## Problem:
From the discussion of the RISC-V zicond patch below, retype the passage beginning with "6 I'm wondering" and going on through "to (subreg ...).", keeping every word and character unchanged.

On 8/5/23 01:46, Xiao Zeng wrote:
The operands to the comparison need to be in DImode for rv64 and SImode
for rv32. That's the X iterator.
After analyzing the rtl log, I can't agree more with this sentence.
Note the mode of the comparison
operands may be different than the mode of the destination. ie, we
might have a 64bit comparison and produce a 32bit sign extended result
much like the setcc insns support.
This patch changes the 6 zicond patterns to use the X iterator on the
comparison inputs. That at least makes the patterns correct and fixes
this particular testcase. There's a few other lurking problems that
I'll address in additional patches.
Committed to the trunk,
Jeff
1 In any case, jeff's analysis is convincing, here I will add a little bit of
my own analysis.
2 First, for the test cases:
foo(long long int x, long long int y) {
if (((int)x | (int)y) != 0)
return 6;
return x + y;
}
look directly at the compared assembly code. This allows people to quickly
realize where the error occurred.
X_mode.s(right)
ANYI_mode.S(error)
10 foo: 10 foo:
11 or a5,a0,a1 11
or a5,a0,a1
12 sext.w a5,a5 12
li a4,6
13 addw a0,a0,a1 13
addw a0,a0,a1
14 li a4,6
15 czero.nez a1,a0,a5 14
czero.nez a1,a0,a5
16 czero.eqz a0,a4,a5 15
czero.eqz a0,a4,a5
17 or a0,a0,a1 16
or a0,a0,a1
18 ret
17 ret
3 You will find that the correct assembly is just one more assembly
instruction: sext.w a5,a5, the rest of the two are exactly the same.
4 From the perspective of assembly instructions, the a5 value obtained
by sext.w a5, a5 may be different from the original a5 value, which leads
to errors in the test case.
Exactly.
5 However, it is difficult to directly see that an error has occurred
from the rtl log of gcc's passe.
Yes. It's pretty subtle, but par for the course once subreg expressions
are involved. subregs are a major wart in the design/implementation of
RTL due to them having fairly obscure semantics that are dependent on
whether they are widening or narrowing subregs, if the inner object is a
mem or something else, etc and how they interact with
WORD_REGISTER_OPERATIONS.
6 I'm wondering about transforms like this:
In test.c.c.301r.ira
(insn 36 34 42 2 (set (reg:DI 153)
(if_then_else:DI (eq:DI (subreg:SI (reg:DI 145) 0)
(const_int 0 [0]))
(reg:DI 149)
(const_int 0 [0]))) "test.c":4:12 13599 {*czero.nez.disi}
(expr_list:REG_DEAD (reg:DI 149)
(nil)))
But it's already broken in this form. There was a sign extension in
the IL up through the combine pass. In fact, I nearly made the argument
that the bug was in combine's simplification of (sign_extend (subreg
...)) to (subreg ...).
But ultimately the hardware semantics of risc-v are that comparisons
look at the full register, plain and simple. So a narrowing subreg to a
sub-word mode is simply wrong i this context. This is also consistent
with the implementation of conditional branches and scc insns in the
risc-v backend.

## Source data:

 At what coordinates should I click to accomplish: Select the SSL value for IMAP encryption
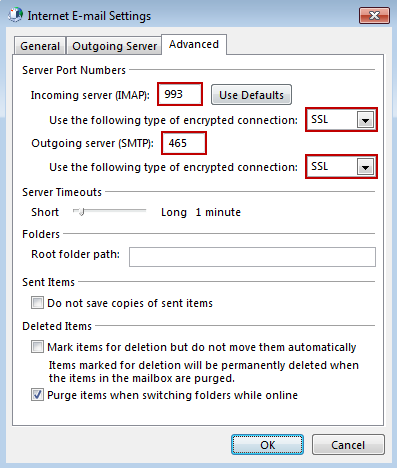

## Answer for this exercise:
6 I'm wondering about transforms like this:
In test.c.c.301r.ira
(insn 36 34 42 2 (set (reg:DI 153)
(if_then_else:DI (eq:DI (subreg:SI (reg:DI 145) 0)
(const_int 0 [0]))
(reg:DI 149)
(const_int 0 [0]))) "test.c":4:12 13599 {*czero.nez.disi}
(expr_list:REG_DEAD (reg:DI 149)
(nil)))
But it's already broken in this form. There was a sign extension in
the IL up through the combine pass. In fact, I nearly made the argument
that the bug was in combine's simplification of (sign_extend (subreg
...)) to (subreg ...).